▶ **Source extract**:
▼

When I was in college, my parents moved to a new house. On a visit home, my mother saw fit to drive me to the new house in well after the sun had set. We drove quite a distance through the country side, roads I knew at first, and then roads I had never visited before. We made what seemed like a sudden turn off the paved country road onto a darkened gravel road.

The air changed. The already dark night drifted suddenly into an even darker abyss as the road in front of us disappeared after passing a row of country houses. We then proceeded through a cow gate, down a hill, with a tangled forest to our right. My breath slowed, my legs shifted, hugging the seat beneath me, my hands gripped my thighs as I glanced nervously at my mother.

At the bottom of the hill, there was a white farmhouse glowing through the impossible darkness, as if it were a beacon, and yet, in the upstairs window, shadows danced ever so slightly with the white lace curtains despite no evidence of human inhabitants.

My mother deftly made a right turn. Pavement again, until we hit the split in the road where, of course, she stayed to the side slathered in gravel. The tires spun the rocks, almost growling as they churned forward into the midnight sprawled before us.

An old tobacco barn stood just to the right of the road, barely visible as the headlights splashed across it. The rusted siding glared furiously back at us, as if we had suddenly  roused it from a deep sleep.

She drove on, through a curve or two appropriately tangled in overhanging trees, then up a hill, down a hill. A shadowy house stood in the night in the middle of the forest. The tires slid slightly on the rocks as they convulsed at the abrupt stop at the front of the large home which swelled up from the ground. My mother got out of the car, announcing we had arrived.

Arrived where, exactly?

I sat in the car for a moment, afraid to open the door, fearful of the banjos which would inevitably greet me. Forcing my right hand to move, I gripped the door handle, took a deep breath, and opened the door.

A burbling creek echoed through the night, surrounded by the loud calls of what I would later learn were bullfrogs. By this time, my mother was already on the porch, unlocking the door. “C’mon,”  she called.

I closed the door behind me and scurried to the porch. Light would be inside. Blessed, heavenly, life-saving light.

▲

▶ **Data shown**:
▼

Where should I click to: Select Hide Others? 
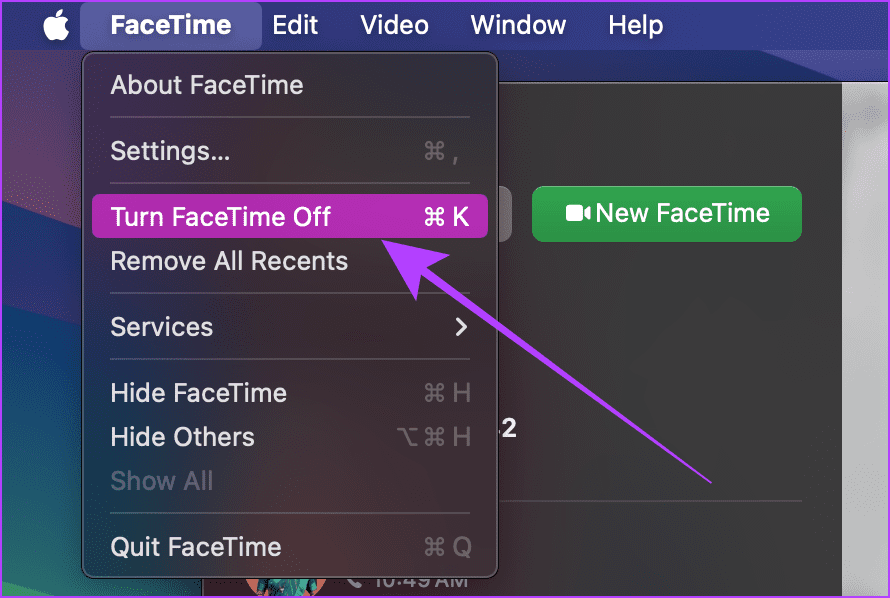[182, 437]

▲

▶ **Exercise aim**: In the account of the night drive to the new house, how would you translate this sentence into Spanish: "I closed the door behind me and scurried to the porch."?

▶ **Task result**: Cerré la puerta detrás de mí y me apresuré hacia el porche.